Ciò che qui va preso in considerazione è quindi il movimento di resistenza sociale e politica che questa manifestazione potrebbe contribuire a mettere in moto. La cosa va vista dai due lati: solo una sollevazione può riunificare ciò che trent’anni di reazione neoliberista ha frantumato, saldando in un nuovo tutt’uno il corpo smembrato del lavoro salariato, le molteplici figure in cui si è dissolta la classe proletaria. D’altra parte questo processo non potrà avvenire nell’angusto perimetro del sindacalismo (che in quanto tale è quasi sempre corporativo), poiché, malgrado la grande massa dei lavoratori oggi non ne sia consapevole (e anzi tema di prenderne coscienza), la crisi di sistema chiede risposte radicali, non solo in quanto alle forme di lotta ma in relazione alle misure politiche generali per uscirne.
Dal primo lato non nascondiamo il nostro ottimismo: un nuovo movimento proletario, quali che saranno le dolorose doglie è destinato a sorgere, a consolidarsi e a diventare protagonista della scena sociale. Un po’ meno lo siamo dal lato secondo, da quello della proposta politica complessiva, la quale solleva, a nostro modo di vedere, la questione della riconquista della sovranità monetaria e dell’abbandono dell’euro, dell’uscita dall’Unione Europea, dell’annullamento del debito pubblico, della nazionalizzazione del sistema bancario e delle aziende di rilevanza strategica, di un piano nazionale per il lavoro, di una politica che subordini le cieche e spietate leggi di mercato agli interessi della maggioranza della popolazione. Il problema, dunque, di chi debba governare questo paese che scivola lentamente ma inesorabilmente sul piano inclinato di una catastrofe sociale.
Siamo ben lungi dall’abbracciare una logica movimentistica o di ribellismo sociale, tuttavia è chiaro che solo una tenace Resistenza e una nuova generalizzata rivolta sociale potranno creare l’habitat nel quale possa prendere piede un nuovo blocco sociale anticapitalistico che non sia un’accozzaglia sgangherata, ma un fronte deciso a sfidare la classe dominante di speculatori e predatori capitalisti, i grandi monopoli e le grandi banche che muovono i politicanti come fantocci.
Quanto tempo ci vorrà?
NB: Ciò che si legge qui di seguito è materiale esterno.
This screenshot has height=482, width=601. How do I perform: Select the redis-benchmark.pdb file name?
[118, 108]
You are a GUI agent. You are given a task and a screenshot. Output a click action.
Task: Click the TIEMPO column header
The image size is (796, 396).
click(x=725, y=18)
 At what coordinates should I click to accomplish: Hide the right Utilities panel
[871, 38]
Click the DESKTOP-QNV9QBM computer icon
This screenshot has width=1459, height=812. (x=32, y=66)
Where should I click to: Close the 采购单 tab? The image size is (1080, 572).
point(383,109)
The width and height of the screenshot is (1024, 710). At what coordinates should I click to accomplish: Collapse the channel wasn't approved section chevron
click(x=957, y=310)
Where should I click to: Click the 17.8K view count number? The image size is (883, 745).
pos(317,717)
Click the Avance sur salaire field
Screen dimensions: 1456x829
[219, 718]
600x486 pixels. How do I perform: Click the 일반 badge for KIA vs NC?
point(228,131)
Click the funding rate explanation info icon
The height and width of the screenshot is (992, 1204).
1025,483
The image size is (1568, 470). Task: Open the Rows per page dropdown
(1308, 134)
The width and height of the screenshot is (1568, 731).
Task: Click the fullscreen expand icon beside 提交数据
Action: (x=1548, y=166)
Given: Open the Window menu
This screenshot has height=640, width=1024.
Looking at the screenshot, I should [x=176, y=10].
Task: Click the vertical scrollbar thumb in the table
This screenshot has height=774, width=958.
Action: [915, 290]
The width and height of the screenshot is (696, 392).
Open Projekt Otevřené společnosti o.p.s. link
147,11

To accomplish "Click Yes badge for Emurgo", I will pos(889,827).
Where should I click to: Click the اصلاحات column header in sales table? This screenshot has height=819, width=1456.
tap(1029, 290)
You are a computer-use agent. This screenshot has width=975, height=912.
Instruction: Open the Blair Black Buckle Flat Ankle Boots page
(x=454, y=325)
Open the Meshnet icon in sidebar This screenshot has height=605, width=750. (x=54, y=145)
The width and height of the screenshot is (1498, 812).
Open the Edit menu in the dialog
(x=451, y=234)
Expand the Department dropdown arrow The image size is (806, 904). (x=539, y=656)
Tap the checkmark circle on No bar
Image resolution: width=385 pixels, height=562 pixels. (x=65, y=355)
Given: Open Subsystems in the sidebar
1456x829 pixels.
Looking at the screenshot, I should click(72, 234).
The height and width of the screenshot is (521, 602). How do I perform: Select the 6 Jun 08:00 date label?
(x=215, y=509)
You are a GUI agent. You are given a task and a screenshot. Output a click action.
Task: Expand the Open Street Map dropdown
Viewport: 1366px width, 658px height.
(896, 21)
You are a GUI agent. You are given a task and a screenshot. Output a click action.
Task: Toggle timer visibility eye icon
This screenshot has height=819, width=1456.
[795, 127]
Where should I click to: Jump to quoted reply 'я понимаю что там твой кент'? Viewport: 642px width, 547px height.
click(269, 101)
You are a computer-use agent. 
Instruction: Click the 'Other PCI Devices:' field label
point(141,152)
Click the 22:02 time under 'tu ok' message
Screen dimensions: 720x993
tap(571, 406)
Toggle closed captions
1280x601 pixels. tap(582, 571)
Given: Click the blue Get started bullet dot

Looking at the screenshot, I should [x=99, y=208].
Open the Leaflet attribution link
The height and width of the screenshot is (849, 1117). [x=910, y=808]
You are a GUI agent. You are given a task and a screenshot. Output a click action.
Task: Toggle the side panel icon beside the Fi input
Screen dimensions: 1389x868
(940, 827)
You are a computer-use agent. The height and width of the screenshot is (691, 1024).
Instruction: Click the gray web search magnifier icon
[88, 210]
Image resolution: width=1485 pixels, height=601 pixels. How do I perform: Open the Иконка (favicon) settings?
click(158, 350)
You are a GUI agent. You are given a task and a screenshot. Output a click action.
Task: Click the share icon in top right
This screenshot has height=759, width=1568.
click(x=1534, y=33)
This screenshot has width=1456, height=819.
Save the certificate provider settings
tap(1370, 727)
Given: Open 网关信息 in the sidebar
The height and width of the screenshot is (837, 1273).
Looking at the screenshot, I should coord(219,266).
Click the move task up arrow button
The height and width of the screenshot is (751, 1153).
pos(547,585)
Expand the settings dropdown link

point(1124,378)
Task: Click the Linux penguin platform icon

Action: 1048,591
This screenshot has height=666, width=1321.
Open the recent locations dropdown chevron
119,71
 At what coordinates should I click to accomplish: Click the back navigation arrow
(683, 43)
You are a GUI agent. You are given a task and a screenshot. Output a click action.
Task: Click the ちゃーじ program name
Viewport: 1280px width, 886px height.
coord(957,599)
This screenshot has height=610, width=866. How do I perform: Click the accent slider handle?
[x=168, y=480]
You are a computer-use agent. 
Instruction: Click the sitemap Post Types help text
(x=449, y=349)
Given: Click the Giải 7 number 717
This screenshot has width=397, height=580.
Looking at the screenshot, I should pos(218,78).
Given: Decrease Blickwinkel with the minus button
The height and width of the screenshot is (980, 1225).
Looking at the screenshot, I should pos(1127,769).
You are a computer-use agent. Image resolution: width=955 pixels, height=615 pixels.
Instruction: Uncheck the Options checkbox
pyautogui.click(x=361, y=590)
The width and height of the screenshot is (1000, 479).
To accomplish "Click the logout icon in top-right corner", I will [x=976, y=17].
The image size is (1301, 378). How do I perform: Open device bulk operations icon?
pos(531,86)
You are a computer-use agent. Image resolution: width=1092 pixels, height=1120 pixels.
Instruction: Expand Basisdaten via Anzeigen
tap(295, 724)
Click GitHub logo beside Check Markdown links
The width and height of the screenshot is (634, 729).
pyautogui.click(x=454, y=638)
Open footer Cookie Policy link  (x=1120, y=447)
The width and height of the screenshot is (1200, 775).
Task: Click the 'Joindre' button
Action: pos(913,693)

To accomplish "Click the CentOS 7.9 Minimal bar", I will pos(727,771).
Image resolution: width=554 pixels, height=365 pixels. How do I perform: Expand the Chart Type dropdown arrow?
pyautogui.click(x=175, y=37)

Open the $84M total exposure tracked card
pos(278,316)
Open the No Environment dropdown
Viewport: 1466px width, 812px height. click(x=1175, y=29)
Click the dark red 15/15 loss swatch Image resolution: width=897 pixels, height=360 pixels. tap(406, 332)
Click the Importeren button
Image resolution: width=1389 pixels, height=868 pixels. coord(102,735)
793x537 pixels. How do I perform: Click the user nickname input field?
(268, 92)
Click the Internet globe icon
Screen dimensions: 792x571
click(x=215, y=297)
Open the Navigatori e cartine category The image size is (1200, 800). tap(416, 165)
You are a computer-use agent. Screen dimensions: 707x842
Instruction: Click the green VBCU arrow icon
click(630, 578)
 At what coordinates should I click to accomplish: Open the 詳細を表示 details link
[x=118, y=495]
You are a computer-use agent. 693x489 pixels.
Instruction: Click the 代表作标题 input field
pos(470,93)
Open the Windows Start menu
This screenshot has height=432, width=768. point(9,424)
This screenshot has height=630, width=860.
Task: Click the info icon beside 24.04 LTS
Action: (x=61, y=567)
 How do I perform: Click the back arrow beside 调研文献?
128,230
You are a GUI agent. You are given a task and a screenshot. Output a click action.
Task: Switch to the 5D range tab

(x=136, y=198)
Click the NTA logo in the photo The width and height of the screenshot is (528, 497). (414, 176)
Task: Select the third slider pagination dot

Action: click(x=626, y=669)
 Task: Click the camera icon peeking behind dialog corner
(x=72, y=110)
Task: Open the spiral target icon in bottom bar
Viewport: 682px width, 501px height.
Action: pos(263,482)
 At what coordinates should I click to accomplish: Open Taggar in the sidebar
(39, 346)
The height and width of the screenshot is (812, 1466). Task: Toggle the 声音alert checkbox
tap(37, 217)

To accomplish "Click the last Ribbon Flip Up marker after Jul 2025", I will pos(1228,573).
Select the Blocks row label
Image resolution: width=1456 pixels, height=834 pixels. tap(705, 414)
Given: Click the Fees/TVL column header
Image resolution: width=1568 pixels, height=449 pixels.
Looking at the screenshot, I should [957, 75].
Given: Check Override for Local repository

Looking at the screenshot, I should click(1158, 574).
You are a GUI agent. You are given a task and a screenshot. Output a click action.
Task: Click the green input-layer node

Poco o tanto non lo sappiamo. Indichiamo una tendenza. Intanto si prenda atto che il sommovimento non è in corso solo in Italia. Il grande successo dello sciopero generale del 12 ottobre in Francia, quello in Spagna di due settimane fa, la resistenza indomita dei lavoratori greci, indicano che siamo in presenza di un flusso a carattere europeo, quantomeno della parte mediterranea dell’Europa capitalistica. Si tratta di un moto che ove si consolidasse è destinato a crescere e a travolgere i fragili equilibri politici nazionali e a scardinare quest’Europa di predoni della finanza. L’Europa del futuro non passa per Strasburgo o Francoforte, ma per le strade di Parigi, Atene, Roma e Madrid».